Writer and artist Andrew Rae crafts a parable about growing pains using the teen comedy template, while injecting a dash of absurdity into this ever-popular storytelling arrangement.
Life is a peach when you have a moon for a head. Your head can wander out of the atmosphere into galactic reveries, drift blissfully across star-specked plains or soar closer than Icarus to the sun’s seething glare.
But the world of a teenage boy is a much crueler place: the taunt “crater-face” is a very literal insult and the cool kids have an unremitting supply of abuse.
And so when the school talent contest takes its yearly turn, it is the role of the outcast to take part. Thus, Joey Moonhead begins a stellar mission to create a music machine that rivals all those in existence.
As you can tell by the synopsis of Moonhead and the Music Machine, it centres on the rather typical acceptance/outsider/out-of-skin feeling that’s the starting point for almost all teenage comedies centering on the ‘nerd’ stereotype.
But there’s nothing wrong with that, as it’s such a strong universal phase that every kid in every generation goes through – even the ones that are part of the ‘cool’ crowd. It’s what growing up is all about. What I like about this theme in Moonhead, though, is that Andrew Rae, in the course of his graphic novel, makes explicit the implicit relations and ramifications of the teenage growth curve.
By infusing the story with elements of the absurd, he externalises the inner core of the characters. The high-school comedy revolves around the ‘growing-up’ of the protagonists, the realisation that it is okay to be different if you are not part of the cool crowd and that life is all about growing above those deceptive outward appearances.

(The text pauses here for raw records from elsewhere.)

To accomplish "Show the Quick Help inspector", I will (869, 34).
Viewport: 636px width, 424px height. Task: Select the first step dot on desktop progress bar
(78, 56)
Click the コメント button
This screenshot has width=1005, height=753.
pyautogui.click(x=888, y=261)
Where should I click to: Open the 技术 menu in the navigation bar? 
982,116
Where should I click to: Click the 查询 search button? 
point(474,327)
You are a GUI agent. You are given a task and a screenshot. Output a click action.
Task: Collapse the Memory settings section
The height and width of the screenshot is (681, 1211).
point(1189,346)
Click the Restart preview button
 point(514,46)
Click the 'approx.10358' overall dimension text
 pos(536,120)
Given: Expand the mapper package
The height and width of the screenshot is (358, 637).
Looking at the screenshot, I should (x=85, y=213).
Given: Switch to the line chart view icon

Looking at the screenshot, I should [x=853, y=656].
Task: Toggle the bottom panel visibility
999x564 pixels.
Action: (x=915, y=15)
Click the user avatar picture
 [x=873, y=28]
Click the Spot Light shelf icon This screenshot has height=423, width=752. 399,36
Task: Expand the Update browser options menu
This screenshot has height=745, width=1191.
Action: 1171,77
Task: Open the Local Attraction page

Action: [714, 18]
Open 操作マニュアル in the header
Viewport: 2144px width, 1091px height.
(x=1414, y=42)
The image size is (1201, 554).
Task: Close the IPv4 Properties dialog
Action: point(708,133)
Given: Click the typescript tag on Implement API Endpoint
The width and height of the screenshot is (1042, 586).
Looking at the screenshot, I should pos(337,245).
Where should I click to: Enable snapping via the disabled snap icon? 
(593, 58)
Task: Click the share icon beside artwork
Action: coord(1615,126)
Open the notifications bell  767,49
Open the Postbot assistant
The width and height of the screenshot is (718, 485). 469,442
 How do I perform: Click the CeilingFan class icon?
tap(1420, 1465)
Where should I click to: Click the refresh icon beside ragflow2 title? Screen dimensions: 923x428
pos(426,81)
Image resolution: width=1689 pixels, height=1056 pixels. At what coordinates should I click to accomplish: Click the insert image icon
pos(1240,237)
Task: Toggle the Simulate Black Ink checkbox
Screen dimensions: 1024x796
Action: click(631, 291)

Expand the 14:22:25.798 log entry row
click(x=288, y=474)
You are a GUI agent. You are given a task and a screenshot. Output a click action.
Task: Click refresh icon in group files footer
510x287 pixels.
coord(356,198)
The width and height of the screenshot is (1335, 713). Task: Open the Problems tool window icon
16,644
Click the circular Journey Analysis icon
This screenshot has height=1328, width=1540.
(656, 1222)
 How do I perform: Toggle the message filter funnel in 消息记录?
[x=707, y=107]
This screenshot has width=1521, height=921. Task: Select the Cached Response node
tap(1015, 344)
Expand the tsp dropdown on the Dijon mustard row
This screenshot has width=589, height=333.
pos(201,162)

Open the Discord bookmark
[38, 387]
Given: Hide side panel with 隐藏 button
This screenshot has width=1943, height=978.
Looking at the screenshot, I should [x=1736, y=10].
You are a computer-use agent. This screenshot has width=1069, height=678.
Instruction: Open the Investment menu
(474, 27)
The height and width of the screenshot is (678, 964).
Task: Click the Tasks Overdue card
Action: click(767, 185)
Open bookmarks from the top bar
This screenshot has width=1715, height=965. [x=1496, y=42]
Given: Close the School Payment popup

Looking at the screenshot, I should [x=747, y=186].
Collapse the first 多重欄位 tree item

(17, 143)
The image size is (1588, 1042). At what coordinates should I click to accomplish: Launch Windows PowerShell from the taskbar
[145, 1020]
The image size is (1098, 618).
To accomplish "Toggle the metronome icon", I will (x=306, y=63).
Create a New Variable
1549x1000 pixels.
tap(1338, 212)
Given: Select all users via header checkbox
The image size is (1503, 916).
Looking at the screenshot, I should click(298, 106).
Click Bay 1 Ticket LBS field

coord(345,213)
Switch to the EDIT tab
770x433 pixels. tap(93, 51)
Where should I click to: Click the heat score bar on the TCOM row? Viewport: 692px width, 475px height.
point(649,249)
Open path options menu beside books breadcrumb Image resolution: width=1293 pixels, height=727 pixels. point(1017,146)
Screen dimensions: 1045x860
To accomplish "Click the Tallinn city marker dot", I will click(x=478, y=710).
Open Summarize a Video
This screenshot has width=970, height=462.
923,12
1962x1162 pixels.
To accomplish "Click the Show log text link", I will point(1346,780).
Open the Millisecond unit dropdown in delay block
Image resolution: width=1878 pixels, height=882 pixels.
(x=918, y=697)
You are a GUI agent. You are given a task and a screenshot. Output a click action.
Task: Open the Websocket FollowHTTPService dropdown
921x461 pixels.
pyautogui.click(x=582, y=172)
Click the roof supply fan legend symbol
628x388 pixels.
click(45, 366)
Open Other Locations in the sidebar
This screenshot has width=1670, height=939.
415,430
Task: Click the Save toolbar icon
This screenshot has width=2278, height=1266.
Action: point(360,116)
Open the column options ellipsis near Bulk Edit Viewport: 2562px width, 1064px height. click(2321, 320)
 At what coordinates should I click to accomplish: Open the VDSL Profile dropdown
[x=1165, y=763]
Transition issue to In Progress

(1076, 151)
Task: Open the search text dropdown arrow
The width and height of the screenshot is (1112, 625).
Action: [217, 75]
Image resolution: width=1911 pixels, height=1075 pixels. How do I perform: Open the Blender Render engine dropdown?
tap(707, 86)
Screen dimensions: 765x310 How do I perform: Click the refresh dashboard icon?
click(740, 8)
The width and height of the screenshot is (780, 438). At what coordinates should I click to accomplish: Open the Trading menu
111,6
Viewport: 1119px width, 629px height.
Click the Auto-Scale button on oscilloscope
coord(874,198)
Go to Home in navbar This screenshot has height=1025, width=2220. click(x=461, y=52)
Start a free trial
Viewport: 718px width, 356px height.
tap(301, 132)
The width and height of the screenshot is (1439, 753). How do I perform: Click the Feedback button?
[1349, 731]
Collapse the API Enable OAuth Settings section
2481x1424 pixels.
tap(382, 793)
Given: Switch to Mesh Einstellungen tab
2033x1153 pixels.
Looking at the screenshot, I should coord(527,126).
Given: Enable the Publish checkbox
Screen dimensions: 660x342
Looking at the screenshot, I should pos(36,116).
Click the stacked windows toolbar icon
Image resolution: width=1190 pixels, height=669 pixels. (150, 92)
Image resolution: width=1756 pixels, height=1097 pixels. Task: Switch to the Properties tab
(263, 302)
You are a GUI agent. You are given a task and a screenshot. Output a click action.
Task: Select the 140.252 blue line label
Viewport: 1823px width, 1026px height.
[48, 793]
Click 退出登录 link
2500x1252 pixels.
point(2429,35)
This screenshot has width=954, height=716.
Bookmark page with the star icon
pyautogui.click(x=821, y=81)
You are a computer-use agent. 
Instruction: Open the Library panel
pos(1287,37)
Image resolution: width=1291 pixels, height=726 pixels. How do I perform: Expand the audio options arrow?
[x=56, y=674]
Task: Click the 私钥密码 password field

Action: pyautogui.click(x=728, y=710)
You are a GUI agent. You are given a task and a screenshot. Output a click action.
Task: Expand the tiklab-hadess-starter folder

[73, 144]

Moonhead’s music machine shows all those differences on the outside. Through his music, he literally transmogrifies the schoolkids into magnificent colourful being who are accepted as they are. After his performance, he walks among a plethora of creatures that are the externalisation of the uniqueness that every kid represents, and they all just ‘are’. No-one even bats an eyelid or makes fun of them because they are distinct, unique.
As Moonhead starts to fall in with the wrong crowd, in the form of the obnoxious son of a movie producer and his ever-popular blond cheerleader girlfriend (on whom Moonhead has a crush), things rapidly degenerate from bad to worse, with Moonhead chucking his friends to the side in order to hang with the hip crowd. But everything comes quickly to a confrontation as Moonhead realises that they just want to be his friends in order to get their grubby hands on the music machine.
Andrew Rae’s love for the genre and for music is tangible throughout the graphic novel. He lovingly renders the campus in a clear line with a lot of details and it all feels real; that is the way the magical realism angle works best, infused in a real-world setting. There’s one section where Moonhead recounts LP covers that is just a pure delight.
A bit more problematic is the way Rae draws his human figures. Gently stuck in a cartoony big-head mode, it is certainly adequate, but his body language is rather stiff and he sometimes gets lost in coming up with new postures.
On top of that his facial work also lacks diversity – a fault that becomes more apparent towards the end of the GN. It’s a shame, because his backgrounds and his creature work is just amazing. There’s just the general feel that he needs to work harder on his rendering of human beings, stepping away from the slightly underground aura it now exudes.
I was a bit puzzled because his excellent short Deity School in Nobrow’s superb Graphic Cosmogeny anthology didn’t display these faults at all, so I can only conclude that the long-form graphic novel tapped him out a bit towards the end.
Andrew Rae’s Moonhead and the Music Machine is an original and uncomplicated take on the high-school drama, infused with magical realism and absurdity. It’s a pleasant enough read to let your mind drift back to earlier days of growing pains and having fun with friends, free of responsibilities.
Moonhead and the Music Machine by Andrew Rae is published by Nobrow. It is a full-colour hardcover counting 176 pages and retails for $24.95.